Collection entries -

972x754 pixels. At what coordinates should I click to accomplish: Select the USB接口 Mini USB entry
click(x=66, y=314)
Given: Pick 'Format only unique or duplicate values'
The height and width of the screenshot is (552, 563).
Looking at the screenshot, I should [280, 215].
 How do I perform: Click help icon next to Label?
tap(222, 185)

* * *

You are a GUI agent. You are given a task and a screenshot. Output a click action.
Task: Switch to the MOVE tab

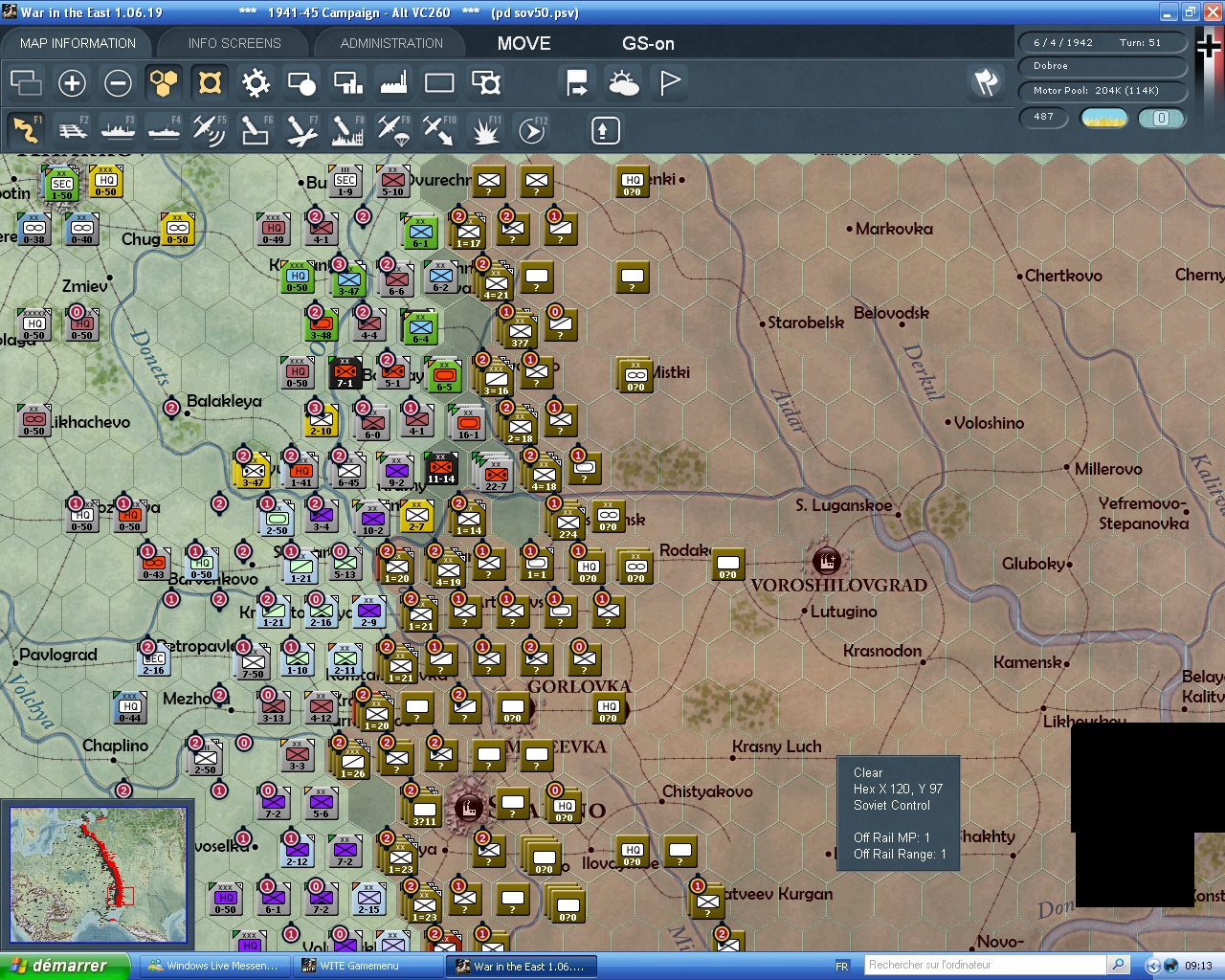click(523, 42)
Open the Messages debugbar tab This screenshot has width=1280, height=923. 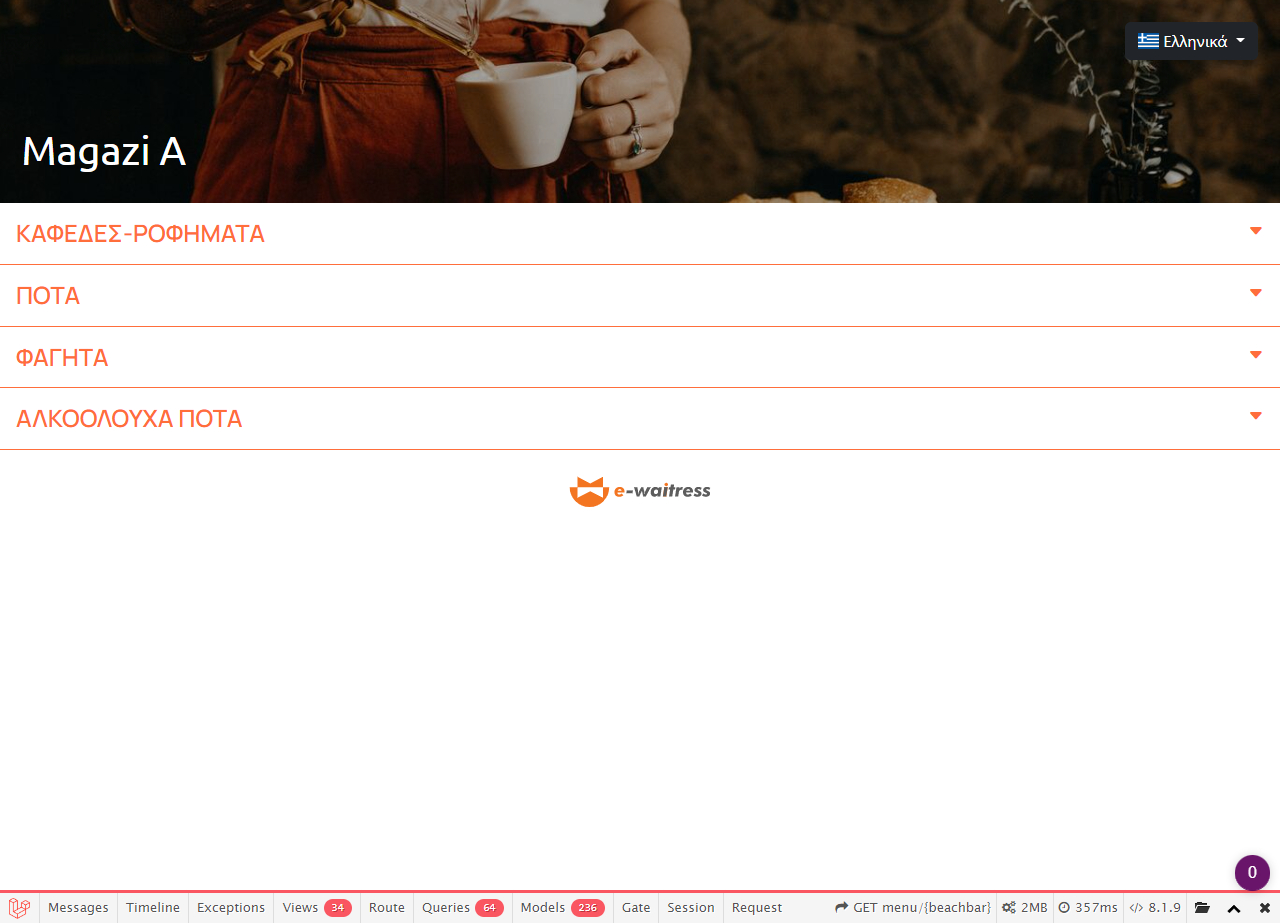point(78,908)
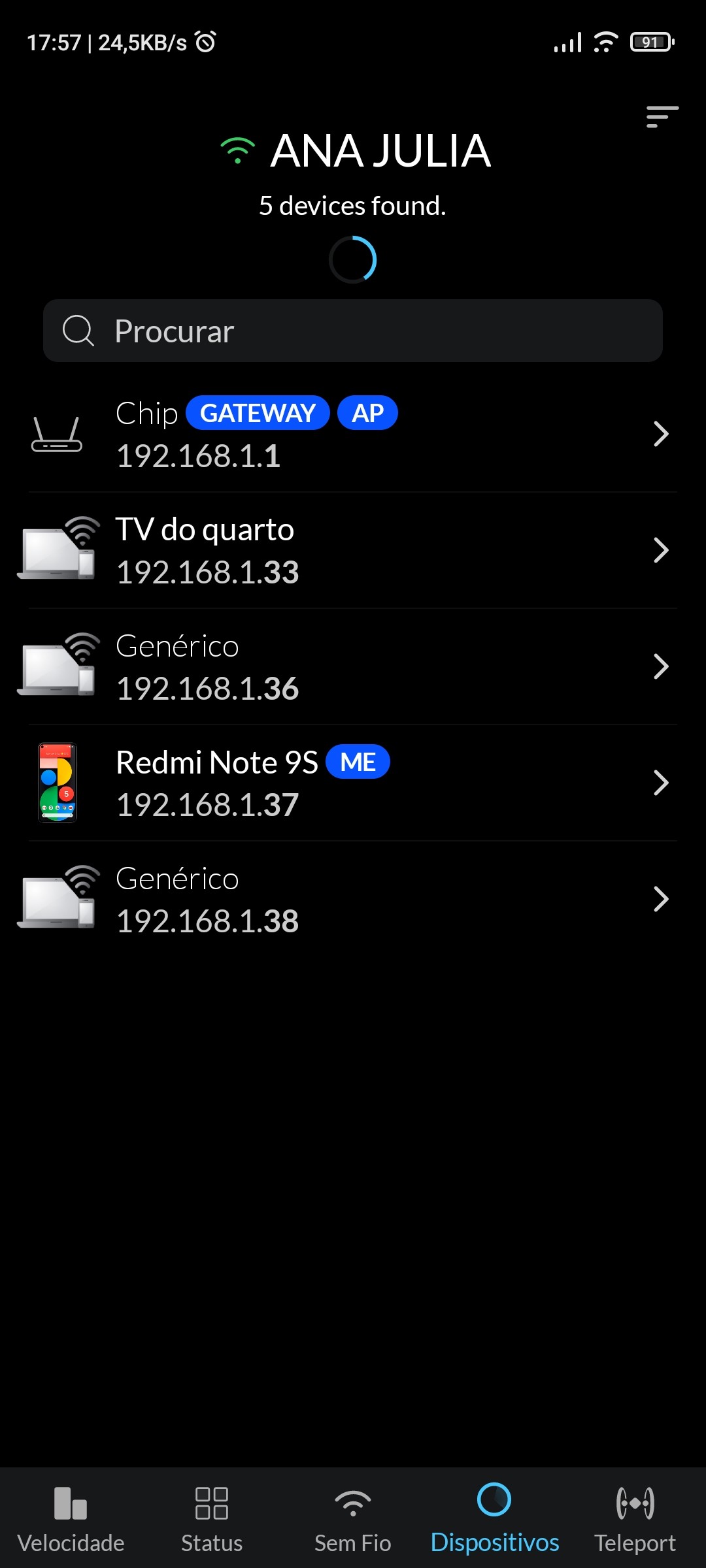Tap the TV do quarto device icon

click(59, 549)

* * *

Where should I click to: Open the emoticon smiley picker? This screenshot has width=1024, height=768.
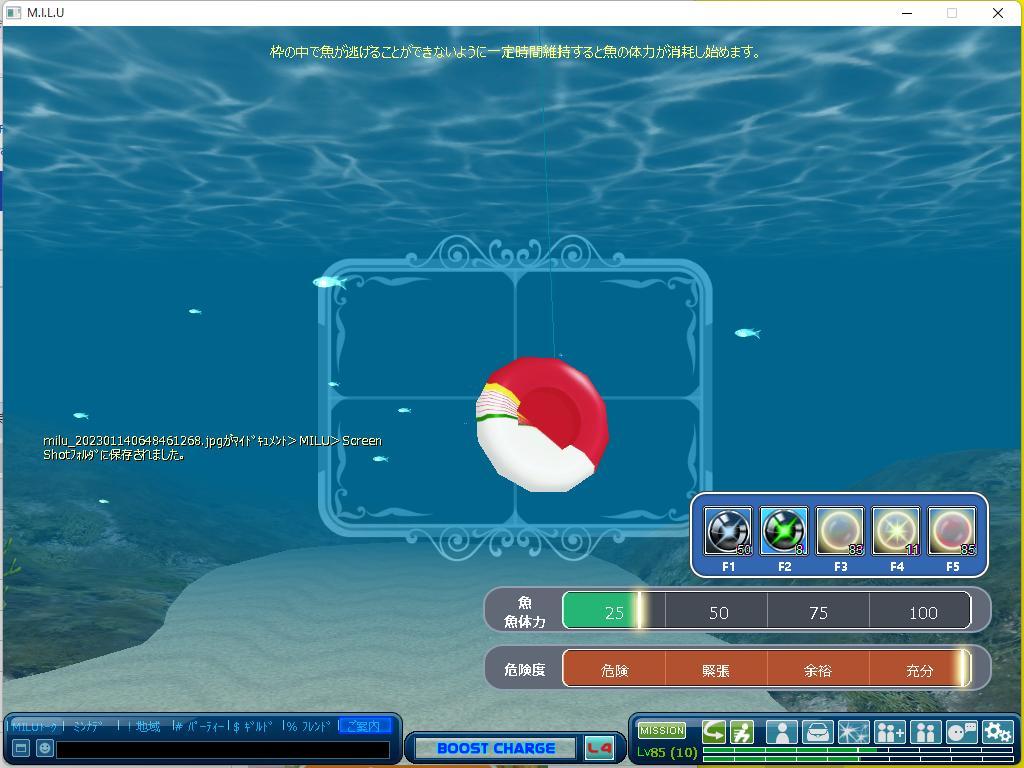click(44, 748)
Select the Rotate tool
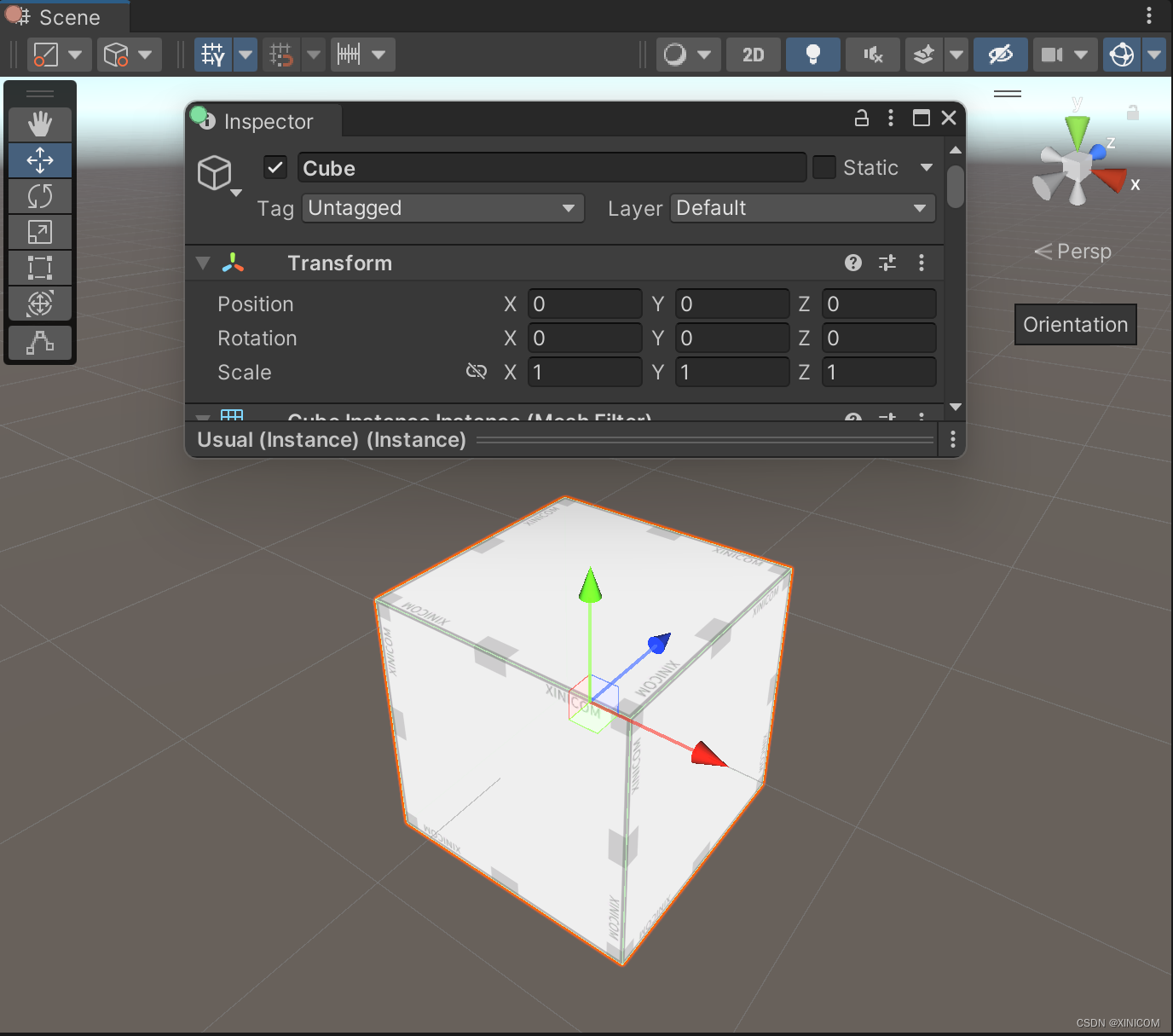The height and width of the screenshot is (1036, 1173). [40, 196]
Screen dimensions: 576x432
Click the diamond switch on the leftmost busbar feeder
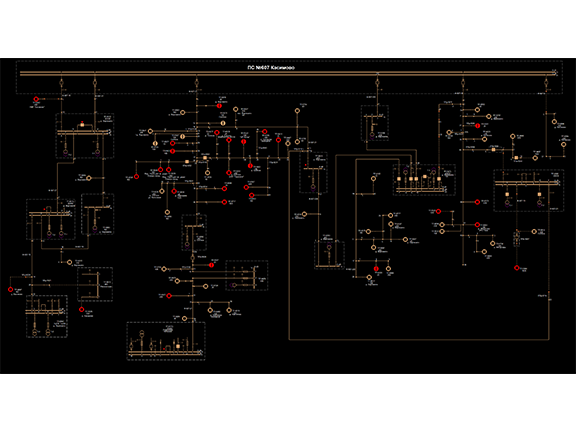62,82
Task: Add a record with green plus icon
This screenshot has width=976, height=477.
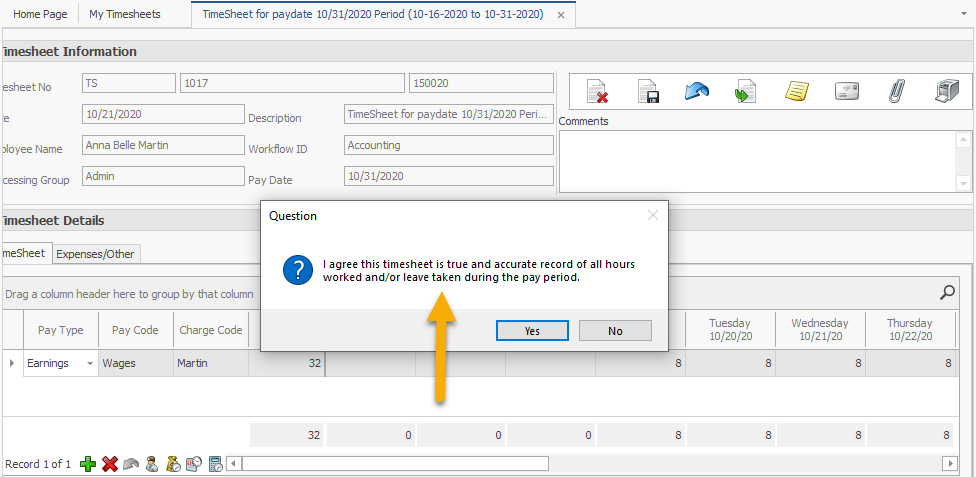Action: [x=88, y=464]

Exercise directions - In the entries above, find the line with "Where should I" and the line with "Task: Add a record with green plus icon". Return exactly those lines and all the ones between them, pictures excluded.

Problem solution -
Where should I click to: Open the emoticon smiley picker? This screenshot has width=1024, height=768.
click(44, 748)
Select the Rotate tool
The height and width of the screenshot is (1036, 1173). [40, 196]
Screen dimensions: 576x432
Click the diamond switch on the leftmost busbar feeder
62,82
Task: Add a record with green plus icon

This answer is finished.